··· Records shown ···
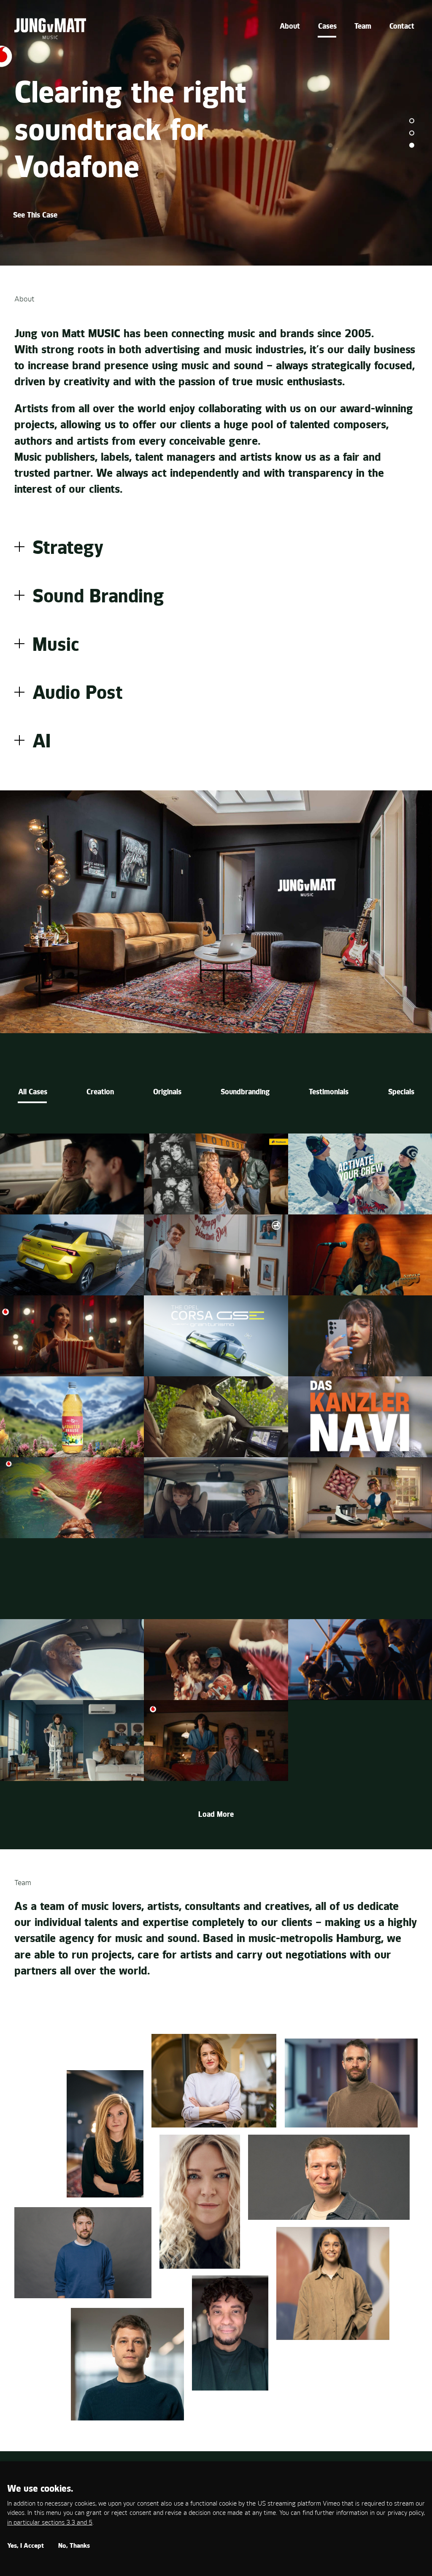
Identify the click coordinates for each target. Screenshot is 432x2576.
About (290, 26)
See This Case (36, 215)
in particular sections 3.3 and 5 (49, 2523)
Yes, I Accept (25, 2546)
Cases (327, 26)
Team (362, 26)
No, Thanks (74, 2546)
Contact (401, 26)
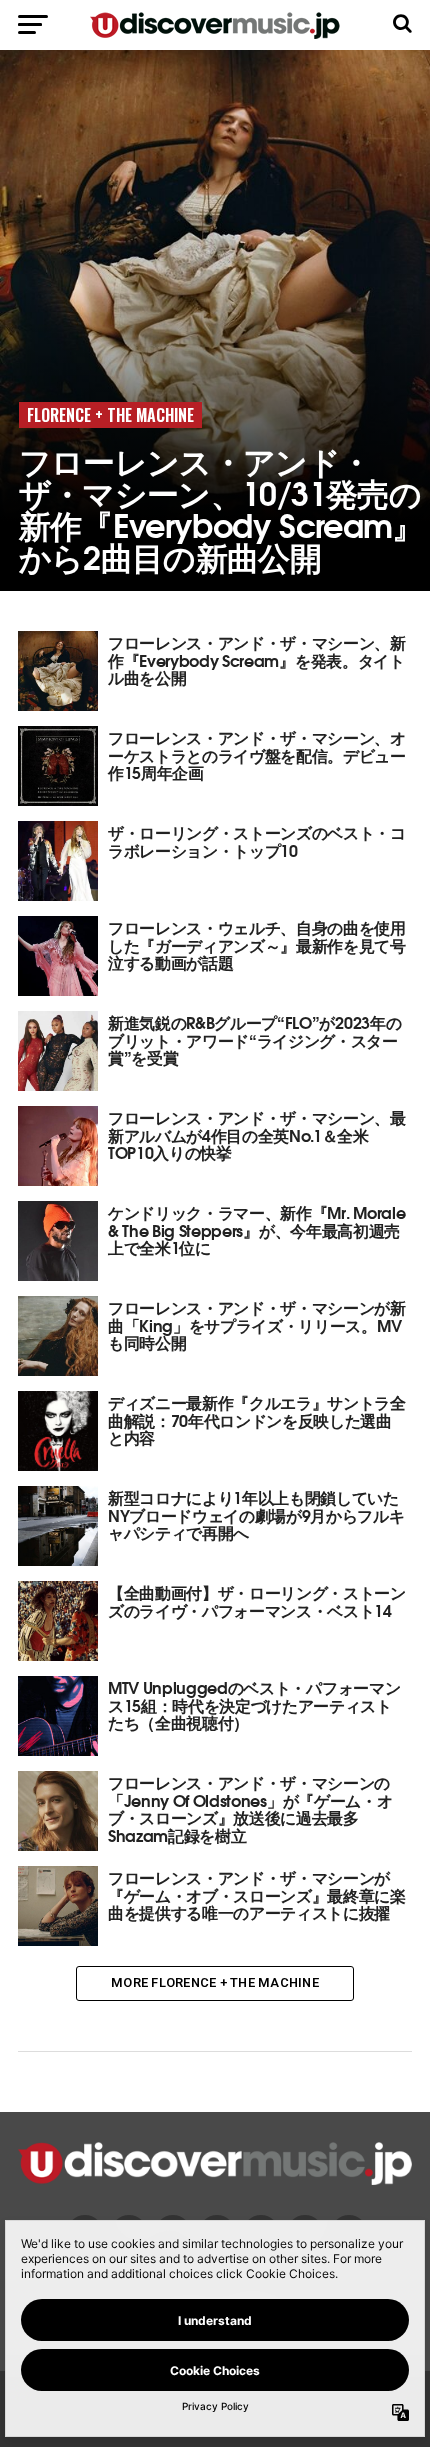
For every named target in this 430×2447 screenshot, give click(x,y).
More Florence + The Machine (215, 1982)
···
* Prompt *
Copy exactly, please, the lines that run from the line holding "See This Case (36, 215)" through the closing line of the material above, omitting every picture.

* Completed exercise *
See This Case (36, 215)
in particular sections 3.3 and 5 (49, 2523)
Yes, I Accept (25, 2546)
Cases (327, 26)
Team (362, 26)
No, Thanks (74, 2546)
Contact (401, 26)
For every named target in this 430×2447 screenshot, give click(x,y).
More Florence + The Machine (215, 1982)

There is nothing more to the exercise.